Ces engagements écrits interviennent après plusieurs mois d’action des Amis de la Terre, de Market Forces, de Sunrise project, et d’organisations partenaires comme Greenpeace et 350.org en Australie, le Rainforest Action Network aux Etats-Unis, Urgewald en Allemagne, Attac en France, qui militent toutes pour une décarbonisation progressive de l’économie mondiale. « On a bataillé pendant des mois, on est intervenu pendant les assemblées générales, on s’est mobilisé en décembre 2014 dès le premier jour de la Conférence de Lima sur le climat, la COP 20 », insiste Lucie Pinson.
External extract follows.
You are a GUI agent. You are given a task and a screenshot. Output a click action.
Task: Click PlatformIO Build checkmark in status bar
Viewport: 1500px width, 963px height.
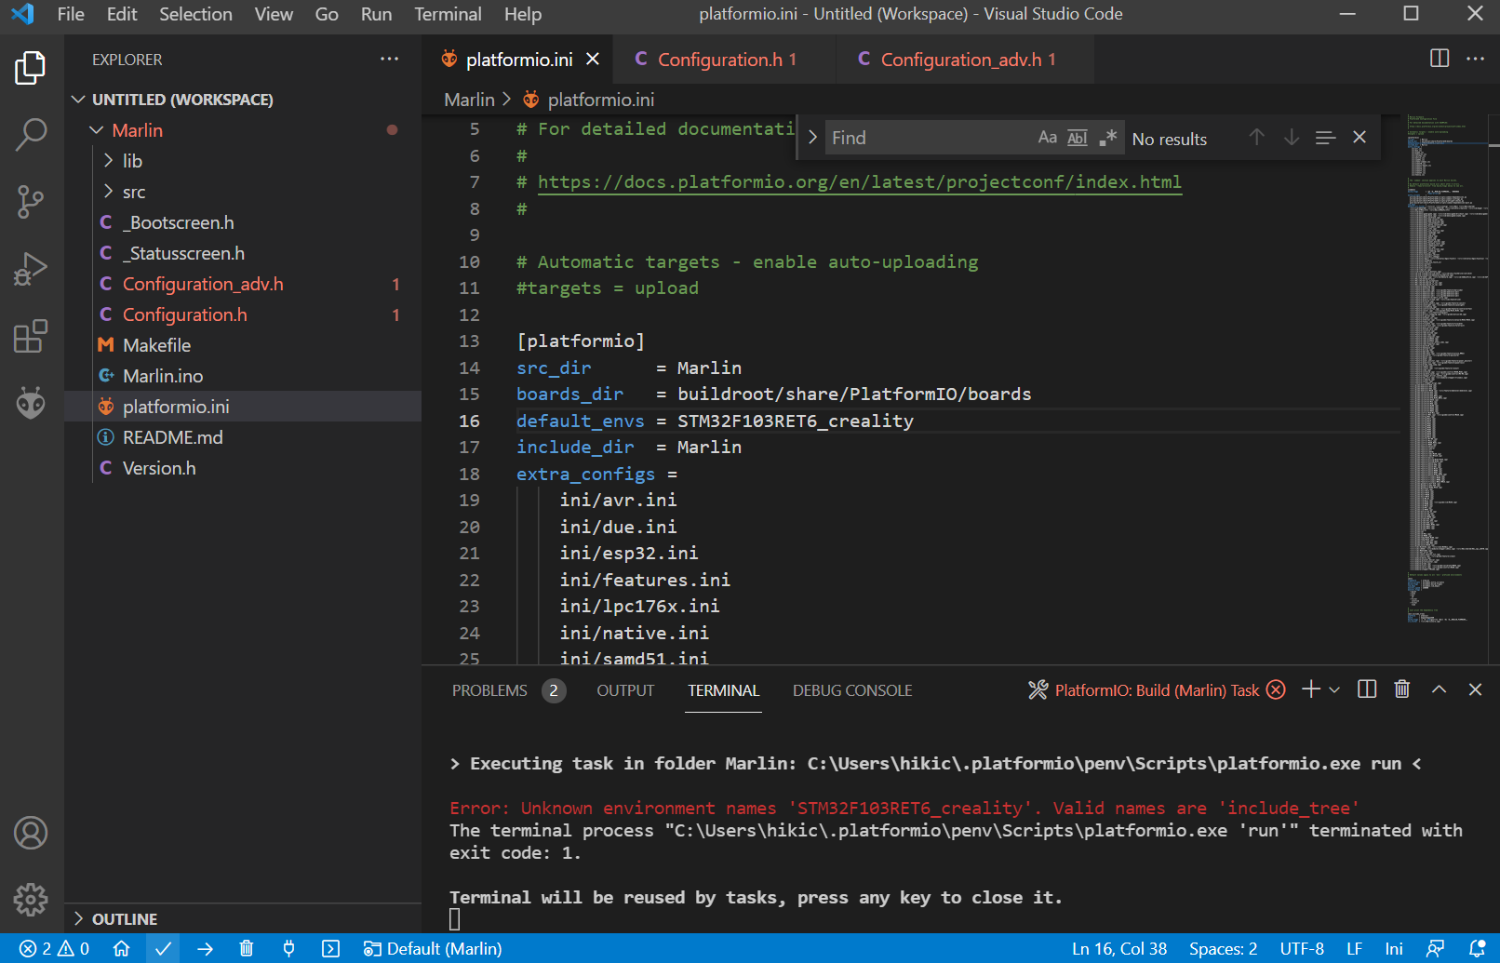[x=163, y=949]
La France, 4e financeur du charbon dans le monde

Jusqu’à présent, huit banques internationales avaient pris l’engagement de ne plus financer l’extension du port minier d’Abbot Point : Deustche Bank, HSBC, RBS, Barclays, Citi, Morgan Stanley, JP Morgan Chase et Goldman Sachs. Lors de la COP 20, les ONG ont remporté un succès de plus avec l’arrêt de la mission de conseil de la Société générale auprès du promoteur du complexe Alpha Coal.

En janvier 2015, elles ont expressément invité les trois acteurs financiers à mettre fin à tous leurs engagements dans le bassin de Galilée… ou à se préparer à une mobilisation internationale croissante jusqu’à la COP 21. « Alors qu’elles développent une rhétorique de lutte contre le changement climatique, les banques françaises ont augmenté de 218 % leur financement dans le secteur du charbon entre 2005 et 2013, note Lucie Pinson, à partir des données collectées par BankTrack. Sur cette période, la France est le quatrième pays qui a le plus financé le secteur du charbon, derrière la Chine, les Etats-Unis et le Royaume-Uni. Il faut mettre fin à cette hypocrisie. »

Greenwashing

Mais il en faudra plus avant de délivrer un certificat de bonne conduite aux grands opérateurs privés français. Les rapports sur la responsabilité sociale et environnementale (RSE), auxquels s’astreignent les entreprises bancaires, restent très opaques. Dans son rapport RSE 2013, BNP Paribas déclarait par exemple avoir accordé 6,5 milliards d’euros de crédits au secteur des énergies renouvelables fin 2013, mais ne chiffrait pas son soutien aux énergies fossiles.

Les banques, qui communiquent volontiers sur leurs « émissions directes » (liées au chauffage de leurs bureaux, à l’alimentation de leur parc informatique, etc.), ne disent rien des « émissions financées », bien plus conséquentes, qui résultent des activités qu’elles financent. Et ces experts du « greenwashing » restent très silencieux sur nombre de leurs investissements dans certaines activités énergétiques. Les sociétés minières américaines Alpha Natural Resources et Arch Coal, spécialisées dans une technique d’exploitation dévastatrice consistant à faire sauter à l’explosif les sommets montagneux pour faciliter l’accès au gisement, financent par exemple leurs projets grâce notamment aux titres obligataires émis par le Crédit agricole.